Larry McMurtry and Pat Conroy struggled with their demons on the road to becoming writers. Both speak about depression, failed marriages, difficult lives in their youth especially Pat Conroy with his abusive father. Conroy is also a good humorist seeing humor and irony in situations he finds himself in. He has an artistic mentality – striving for elegance in his flowery words. McMurthy on the other hand is more like a professional writer who strives to write as many books as one can in an efficient manner. Actually I have not read their creative fiction books but enjoyed their memoirs. But I do enjoy the file adaptations of their work: ‘The Last Picture Show’, Terms of Endearment' and ‘Hud’ for McMurtry and ‘The Great Santini’, ‘The Water is Wide’ and ‘Prince of Tides’ for Conroy. Both authors have a good record of having their books converted into popular films. I guess one can say that both writers are more famous for the film adaptations of their books than the books themselves.
One sees that one becomes aware of himself in his evolution towards being a writer. It’s a question of achieving one’s identity. This awareness seems to be achieved through deep reading, writing and reflection, travel and living in different places. In one’s own situation, one can say that one has read a significant number of books, done regular self- reflections via journal writings, traveled a bit (China, Thailand, Japan, India, Malaysia) and lived in different places: Philippines, Singapore and South Carolina – USA. I guess one can claim to have the ingredients of a writer’s experience but only recently has one studied the craft of creative writing. This brings us to the lessons of Eckhart Tolle in his book ‘New Earth.’ The key is not over thinking or the accumulation of outer forms or experiences but in self-awareness and consciousness though not in a literal or verbal sense. Achieving this special awareness results in space because one’s mind no longer contains the chattering voice.
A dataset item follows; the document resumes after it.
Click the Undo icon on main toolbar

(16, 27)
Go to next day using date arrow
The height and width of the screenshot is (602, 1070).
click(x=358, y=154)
According to Tolle, the way to self-actualization is the inner journey. It does not square with the life journey of writers like McMurtry or Conroy. Perhaps a balance between inner and outer forms is needed. The benefit is the networking that one achieves by meeting other writers and creative people. Thomas Wolfe would not be successfully without the help of Maxwell Perkins his editor. Hence, awareness can only be achieved with the inner journey and the outer journey’s role is to serve as the way to get published by networking with creative people and would-be publishers. Perhaps another benefit is to learn the craft plus tools like visual thinking or writing worksheets or word processing software. Learning these outer forms will help one be on the way but one cannot learn about the true essence via eternal means. Awareness via inner knowledge maybe the starting point achieved with the lessening of one’s noisy mind.